> _Your goal_
Please copy the items below word for word, keeping every line and its spacing unchanged.

> _Data shown_
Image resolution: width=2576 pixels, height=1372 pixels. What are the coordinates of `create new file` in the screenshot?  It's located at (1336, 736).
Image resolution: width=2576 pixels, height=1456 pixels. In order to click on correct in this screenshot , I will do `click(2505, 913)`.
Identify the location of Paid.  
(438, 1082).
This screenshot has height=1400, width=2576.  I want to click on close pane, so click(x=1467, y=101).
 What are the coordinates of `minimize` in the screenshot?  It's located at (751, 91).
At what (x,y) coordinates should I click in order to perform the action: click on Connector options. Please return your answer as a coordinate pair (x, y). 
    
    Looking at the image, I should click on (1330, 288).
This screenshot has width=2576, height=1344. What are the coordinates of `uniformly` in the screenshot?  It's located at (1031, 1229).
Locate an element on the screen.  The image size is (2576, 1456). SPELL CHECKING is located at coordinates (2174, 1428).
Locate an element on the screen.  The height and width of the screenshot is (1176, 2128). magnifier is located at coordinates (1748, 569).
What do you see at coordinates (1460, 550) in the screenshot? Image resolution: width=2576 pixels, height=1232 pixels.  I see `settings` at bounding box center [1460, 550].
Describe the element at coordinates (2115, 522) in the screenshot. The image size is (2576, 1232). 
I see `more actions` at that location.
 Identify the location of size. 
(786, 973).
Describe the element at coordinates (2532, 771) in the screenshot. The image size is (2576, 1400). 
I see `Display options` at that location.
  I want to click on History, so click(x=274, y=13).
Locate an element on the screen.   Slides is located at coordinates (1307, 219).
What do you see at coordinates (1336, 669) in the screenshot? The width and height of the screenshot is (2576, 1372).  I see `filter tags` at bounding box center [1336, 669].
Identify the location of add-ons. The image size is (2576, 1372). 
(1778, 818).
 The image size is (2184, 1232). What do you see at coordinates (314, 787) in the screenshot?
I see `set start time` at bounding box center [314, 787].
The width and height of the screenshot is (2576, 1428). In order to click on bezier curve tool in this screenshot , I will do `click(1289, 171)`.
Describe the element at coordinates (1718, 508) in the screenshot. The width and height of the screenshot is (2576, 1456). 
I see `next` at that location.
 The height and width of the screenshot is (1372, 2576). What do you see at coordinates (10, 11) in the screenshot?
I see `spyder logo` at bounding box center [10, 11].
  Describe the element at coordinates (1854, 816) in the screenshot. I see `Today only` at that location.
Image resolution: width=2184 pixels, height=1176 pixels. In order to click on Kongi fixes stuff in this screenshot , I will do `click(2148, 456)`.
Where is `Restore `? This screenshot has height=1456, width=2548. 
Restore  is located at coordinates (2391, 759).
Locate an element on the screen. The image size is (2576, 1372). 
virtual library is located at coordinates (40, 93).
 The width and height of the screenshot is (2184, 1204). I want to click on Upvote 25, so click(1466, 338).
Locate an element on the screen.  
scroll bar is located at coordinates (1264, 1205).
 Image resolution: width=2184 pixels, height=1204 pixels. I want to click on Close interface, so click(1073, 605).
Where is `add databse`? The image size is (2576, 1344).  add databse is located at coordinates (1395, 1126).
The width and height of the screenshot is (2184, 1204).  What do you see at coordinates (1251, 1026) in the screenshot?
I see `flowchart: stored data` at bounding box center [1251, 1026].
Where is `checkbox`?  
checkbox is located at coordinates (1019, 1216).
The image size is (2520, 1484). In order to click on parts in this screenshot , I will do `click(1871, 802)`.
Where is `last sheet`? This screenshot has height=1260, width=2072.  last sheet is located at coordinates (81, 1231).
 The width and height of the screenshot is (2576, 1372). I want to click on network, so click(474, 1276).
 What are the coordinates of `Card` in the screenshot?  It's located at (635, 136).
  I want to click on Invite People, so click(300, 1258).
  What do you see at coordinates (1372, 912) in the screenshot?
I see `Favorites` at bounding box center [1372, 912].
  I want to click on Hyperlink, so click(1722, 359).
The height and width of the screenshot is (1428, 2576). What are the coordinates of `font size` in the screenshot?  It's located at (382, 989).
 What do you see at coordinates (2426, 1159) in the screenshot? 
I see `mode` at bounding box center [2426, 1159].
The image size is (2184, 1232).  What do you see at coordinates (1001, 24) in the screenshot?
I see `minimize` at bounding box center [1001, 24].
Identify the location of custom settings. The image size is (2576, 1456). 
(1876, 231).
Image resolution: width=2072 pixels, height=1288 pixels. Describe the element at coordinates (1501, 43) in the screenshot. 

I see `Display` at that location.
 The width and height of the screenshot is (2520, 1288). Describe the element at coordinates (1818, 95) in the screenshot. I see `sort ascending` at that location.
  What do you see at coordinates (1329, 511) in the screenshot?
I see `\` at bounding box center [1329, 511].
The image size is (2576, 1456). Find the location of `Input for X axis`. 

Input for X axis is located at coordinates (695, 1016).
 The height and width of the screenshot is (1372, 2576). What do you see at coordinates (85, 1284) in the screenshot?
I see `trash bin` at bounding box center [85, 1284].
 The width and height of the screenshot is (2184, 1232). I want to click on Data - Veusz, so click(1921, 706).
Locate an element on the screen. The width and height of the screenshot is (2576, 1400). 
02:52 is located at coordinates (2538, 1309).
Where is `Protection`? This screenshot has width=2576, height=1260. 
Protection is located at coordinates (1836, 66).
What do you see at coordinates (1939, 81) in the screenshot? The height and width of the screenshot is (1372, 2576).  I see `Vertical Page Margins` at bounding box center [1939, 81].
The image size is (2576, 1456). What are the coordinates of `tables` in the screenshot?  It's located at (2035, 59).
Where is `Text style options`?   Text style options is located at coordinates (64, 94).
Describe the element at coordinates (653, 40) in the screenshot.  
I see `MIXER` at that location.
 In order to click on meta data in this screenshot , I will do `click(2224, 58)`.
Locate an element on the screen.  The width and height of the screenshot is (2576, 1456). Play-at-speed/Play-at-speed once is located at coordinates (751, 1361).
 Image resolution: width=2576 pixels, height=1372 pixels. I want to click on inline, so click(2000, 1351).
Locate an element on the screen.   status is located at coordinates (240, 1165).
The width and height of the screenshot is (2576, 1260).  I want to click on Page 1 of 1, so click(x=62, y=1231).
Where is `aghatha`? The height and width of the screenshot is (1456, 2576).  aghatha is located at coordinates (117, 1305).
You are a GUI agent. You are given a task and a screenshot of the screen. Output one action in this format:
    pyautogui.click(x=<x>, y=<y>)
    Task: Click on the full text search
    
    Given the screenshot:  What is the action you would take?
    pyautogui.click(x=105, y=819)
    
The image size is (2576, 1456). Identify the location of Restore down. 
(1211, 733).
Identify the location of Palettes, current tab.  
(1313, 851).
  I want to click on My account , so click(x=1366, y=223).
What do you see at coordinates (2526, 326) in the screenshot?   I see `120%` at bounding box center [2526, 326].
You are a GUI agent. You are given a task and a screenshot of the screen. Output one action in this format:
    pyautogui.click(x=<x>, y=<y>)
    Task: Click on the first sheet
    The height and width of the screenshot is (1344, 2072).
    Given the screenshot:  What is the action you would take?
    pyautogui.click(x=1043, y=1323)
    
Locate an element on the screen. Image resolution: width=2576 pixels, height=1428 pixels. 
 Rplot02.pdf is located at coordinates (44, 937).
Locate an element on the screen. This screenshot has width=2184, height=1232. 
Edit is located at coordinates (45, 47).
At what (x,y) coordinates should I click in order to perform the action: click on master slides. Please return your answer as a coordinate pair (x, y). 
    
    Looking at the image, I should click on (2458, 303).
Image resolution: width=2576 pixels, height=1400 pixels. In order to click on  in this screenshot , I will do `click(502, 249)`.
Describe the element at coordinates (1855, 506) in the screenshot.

> _Exercise result_
Image resolution: width=2576 pixels, height=1372 pixels. What are the coordinates of `create new file` in the screenshot?  It's located at (1336, 736).
Image resolution: width=2576 pixels, height=1456 pixels. In order to click on correct in this screenshot , I will do `click(2505, 913)`.
Identify the location of Paid.  
(438, 1082).
This screenshot has height=1400, width=2576.  I want to click on close pane, so click(x=1467, y=101).
 What are the coordinates of `minimize` in the screenshot?  It's located at (751, 91).
At what (x,y) coordinates should I click in order to perform the action: click on Connector options. Please return your answer as a coordinate pair (x, y). 
    
    Looking at the image, I should click on (1330, 288).
This screenshot has width=2576, height=1344. What are the coordinates of `uniformly` in the screenshot?  It's located at (1031, 1229).
Locate an element on the screen.  The image size is (2576, 1456). SPELL CHECKING is located at coordinates (2174, 1428).
Locate an element on the screen.  The height and width of the screenshot is (1176, 2128). magnifier is located at coordinates (1748, 569).
What do you see at coordinates (1460, 550) in the screenshot? Image resolution: width=2576 pixels, height=1232 pixels.  I see `settings` at bounding box center [1460, 550].
Describe the element at coordinates (2115, 522) in the screenshot. The image size is (2576, 1232). 
I see `more actions` at that location.
 Identify the location of size. 
(786, 973).
Describe the element at coordinates (2532, 771) in the screenshot. The image size is (2576, 1400). 
I see `Display options` at that location.
  I want to click on History, so click(x=274, y=13).
Locate an element on the screen.   Slides is located at coordinates (1307, 219).
What do you see at coordinates (1336, 669) in the screenshot? The width and height of the screenshot is (2576, 1372).  I see `filter tags` at bounding box center [1336, 669].
Identify the location of add-ons. The image size is (2576, 1372). 
(1778, 818).
 The image size is (2184, 1232). What do you see at coordinates (314, 787) in the screenshot?
I see `set start time` at bounding box center [314, 787].
The width and height of the screenshot is (2576, 1428). In order to click on bezier curve tool in this screenshot , I will do `click(1289, 171)`.
Describe the element at coordinates (1718, 508) in the screenshot. The width and height of the screenshot is (2576, 1456). 
I see `next` at that location.
 The height and width of the screenshot is (1372, 2576). What do you see at coordinates (10, 11) in the screenshot?
I see `spyder logo` at bounding box center [10, 11].
  Describe the element at coordinates (1854, 816) in the screenshot. I see `Today only` at that location.
Image resolution: width=2184 pixels, height=1176 pixels. In order to click on Kongi fixes stuff in this screenshot , I will do `click(2148, 456)`.
Where is `Restore `? This screenshot has height=1456, width=2548. 
Restore  is located at coordinates (2391, 759).
Locate an element on the screen. The image size is (2576, 1372). 
virtual library is located at coordinates (40, 93).
 The width and height of the screenshot is (2184, 1204). I want to click on Upvote 25, so click(1466, 338).
Locate an element on the screen.  
scroll bar is located at coordinates (1264, 1205).
 Image resolution: width=2184 pixels, height=1204 pixels. I want to click on Close interface, so click(1073, 605).
Where is `add databse`? The image size is (2576, 1344).  add databse is located at coordinates (1395, 1126).
The width and height of the screenshot is (2184, 1204).  What do you see at coordinates (1251, 1026) in the screenshot?
I see `flowchart: stored data` at bounding box center [1251, 1026].
Where is `checkbox`?  
checkbox is located at coordinates (1019, 1216).
The image size is (2520, 1484). In order to click on parts in this screenshot , I will do `click(1871, 802)`.
Where is `last sheet`? This screenshot has height=1260, width=2072.  last sheet is located at coordinates (81, 1231).
 The width and height of the screenshot is (2576, 1372). I want to click on network, so click(474, 1276).
 What are the coordinates of `Card` in the screenshot?  It's located at (635, 136).
  I want to click on Invite People, so click(300, 1258).
  What do you see at coordinates (1372, 912) in the screenshot?
I see `Favorites` at bounding box center [1372, 912].
  I want to click on Hyperlink, so click(1722, 359).
The height and width of the screenshot is (1428, 2576). What are the coordinates of `font size` in the screenshot?  It's located at (382, 989).
 What do you see at coordinates (2426, 1159) in the screenshot? 
I see `mode` at bounding box center [2426, 1159].
The image size is (2184, 1232).  What do you see at coordinates (1001, 24) in the screenshot?
I see `minimize` at bounding box center [1001, 24].
Identify the location of custom settings. The image size is (2576, 1456). 
(1876, 231).
Image resolution: width=2072 pixels, height=1288 pixels. Describe the element at coordinates (1501, 43) in the screenshot. 

I see `Display` at that location.
 The width and height of the screenshot is (2520, 1288). Describe the element at coordinates (1818, 95) in the screenshot. I see `sort ascending` at that location.
  What do you see at coordinates (1329, 511) in the screenshot?
I see `\` at bounding box center [1329, 511].
The image size is (2576, 1456). Find the location of `Input for X axis`. 

Input for X axis is located at coordinates (695, 1016).
 The height and width of the screenshot is (1372, 2576). What do you see at coordinates (85, 1284) in the screenshot?
I see `trash bin` at bounding box center [85, 1284].
 The width and height of the screenshot is (2184, 1232). I want to click on Data - Veusz, so click(1921, 706).
Locate an element on the screen. The width and height of the screenshot is (2576, 1400). 
02:52 is located at coordinates (2538, 1309).
Where is `Protection`? This screenshot has width=2576, height=1260. 
Protection is located at coordinates (1836, 66).
What do you see at coordinates (1939, 81) in the screenshot? The height and width of the screenshot is (1372, 2576).  I see `Vertical Page Margins` at bounding box center [1939, 81].
The image size is (2576, 1456). What are the coordinates of `tables` in the screenshot?  It's located at (2035, 59).
Where is `Text style options`?   Text style options is located at coordinates (64, 94).
Describe the element at coordinates (653, 40) in the screenshot.  
I see `MIXER` at that location.
 In order to click on meta data in this screenshot , I will do `click(2224, 58)`.
Locate an element on the screen.  The width and height of the screenshot is (2576, 1456). Play-at-speed/Play-at-speed once is located at coordinates (751, 1361).
 Image resolution: width=2576 pixels, height=1372 pixels. I want to click on inline, so click(2000, 1351).
Locate an element on the screen.   status is located at coordinates (240, 1165).
The width and height of the screenshot is (2576, 1260).  I want to click on Page 1 of 1, so click(x=62, y=1231).
Where is `aghatha`? The height and width of the screenshot is (1456, 2576).  aghatha is located at coordinates (117, 1305).
You are a GUI agent. You are given a task and a screenshot of the screen. Output one action in this format:
    pyautogui.click(x=<x>, y=<y>)
    Task: Click on the full text search
    
    Given the screenshot:  What is the action you would take?
    pyautogui.click(x=105, y=819)
    
The image size is (2576, 1456). Identify the location of Restore down. 
(1211, 733).
Identify the location of Palettes, current tab.  
(1313, 851).
  I want to click on My account , so click(x=1366, y=223).
What do you see at coordinates (2526, 326) in the screenshot?   I see `120%` at bounding box center [2526, 326].
You are a GUI agent. You are given a task and a screenshot of the screen. Output one action in this format:
    pyautogui.click(x=<x>, y=<y>)
    Task: Click on the first sheet
    The height and width of the screenshot is (1344, 2072).
    Given the screenshot:  What is the action you would take?
    pyautogui.click(x=1043, y=1323)
    
Locate an element on the screen. Image resolution: width=2576 pixels, height=1428 pixels. 
 Rplot02.pdf is located at coordinates (44, 937).
Locate an element on the screen. This screenshot has width=2184, height=1232. 
Edit is located at coordinates (45, 47).
At what (x,y) coordinates should I click in order to perform the action: click on master slides. Please return your answer as a coordinate pair (x, y). 
    
    Looking at the image, I should click on (2458, 303).
Image resolution: width=2576 pixels, height=1400 pixels. In order to click on  in this screenshot , I will do `click(502, 249)`.
Describe the element at coordinates (1855, 506) in the screenshot.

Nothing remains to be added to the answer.